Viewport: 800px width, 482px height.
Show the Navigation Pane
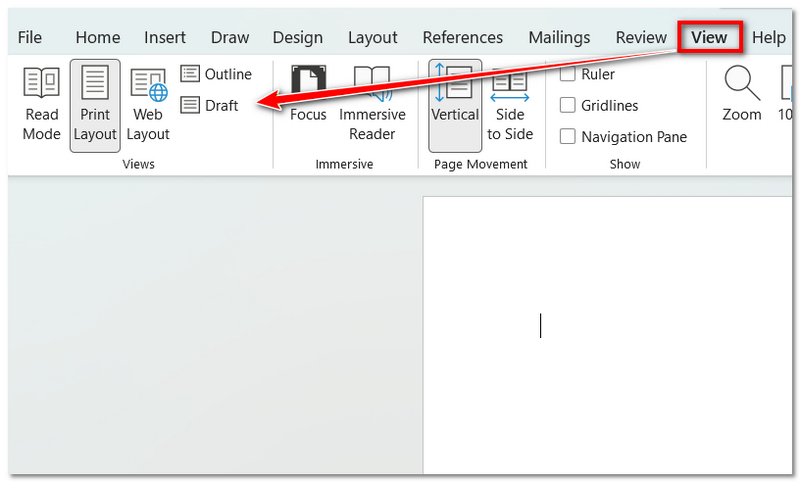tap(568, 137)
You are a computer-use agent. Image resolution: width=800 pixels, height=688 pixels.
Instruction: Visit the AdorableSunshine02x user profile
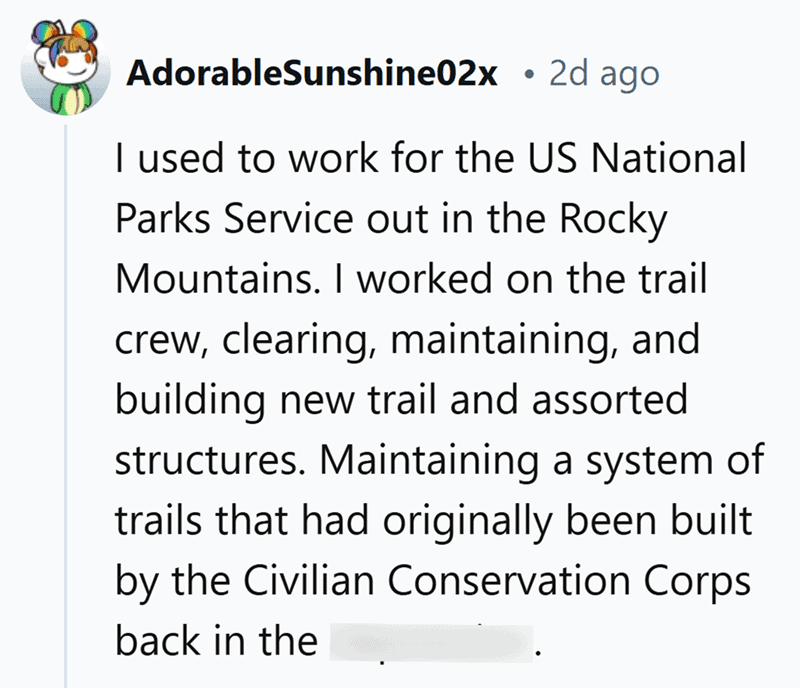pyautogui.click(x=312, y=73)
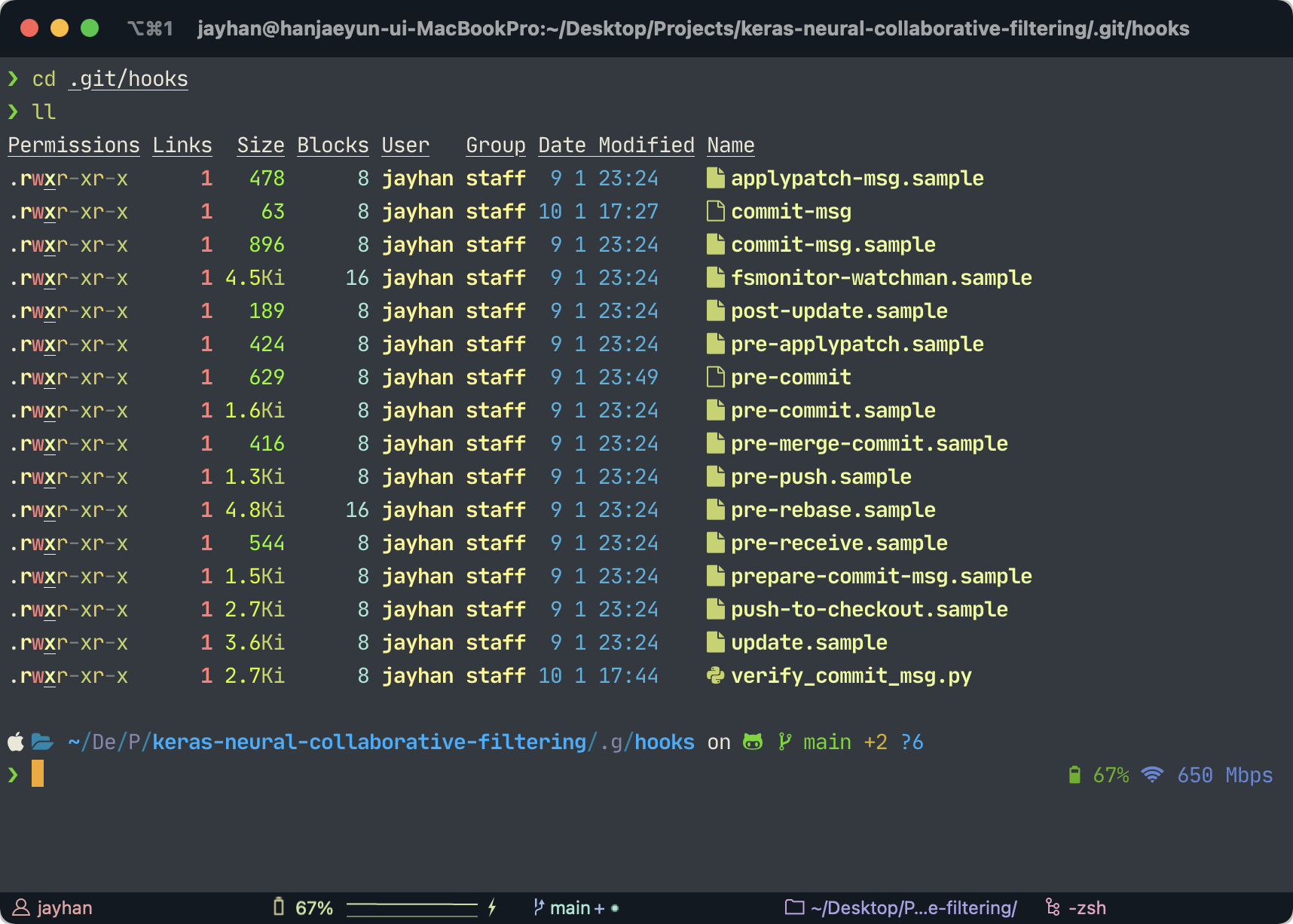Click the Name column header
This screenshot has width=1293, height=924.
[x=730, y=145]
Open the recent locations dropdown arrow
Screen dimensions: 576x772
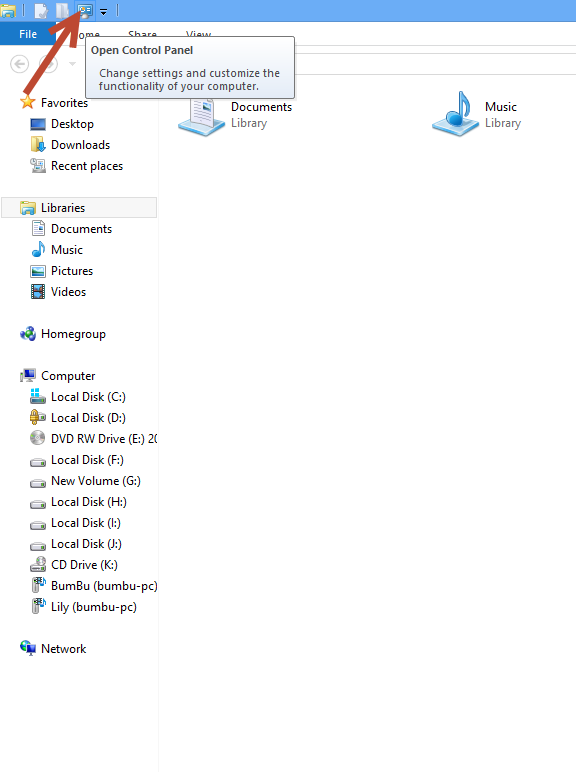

--- TASK DIRECTIONS ---
Each line of the material needs to be given again exactly, without any of its pictures.

--- ANSWER BOX ---
Viewport: 800px width, 482px height.
Show the Navigation Pane
tap(568, 137)
You are a computer-use agent. Image resolution: width=800 pixels, height=688 pixels.
Instruction: Visit the AdorableSunshine02x user profile
pyautogui.click(x=312, y=73)
Click the Name column header
This screenshot has width=1293, height=924.
[x=730, y=145]
Open the recent locations dropdown arrow
Screen dimensions: 576x772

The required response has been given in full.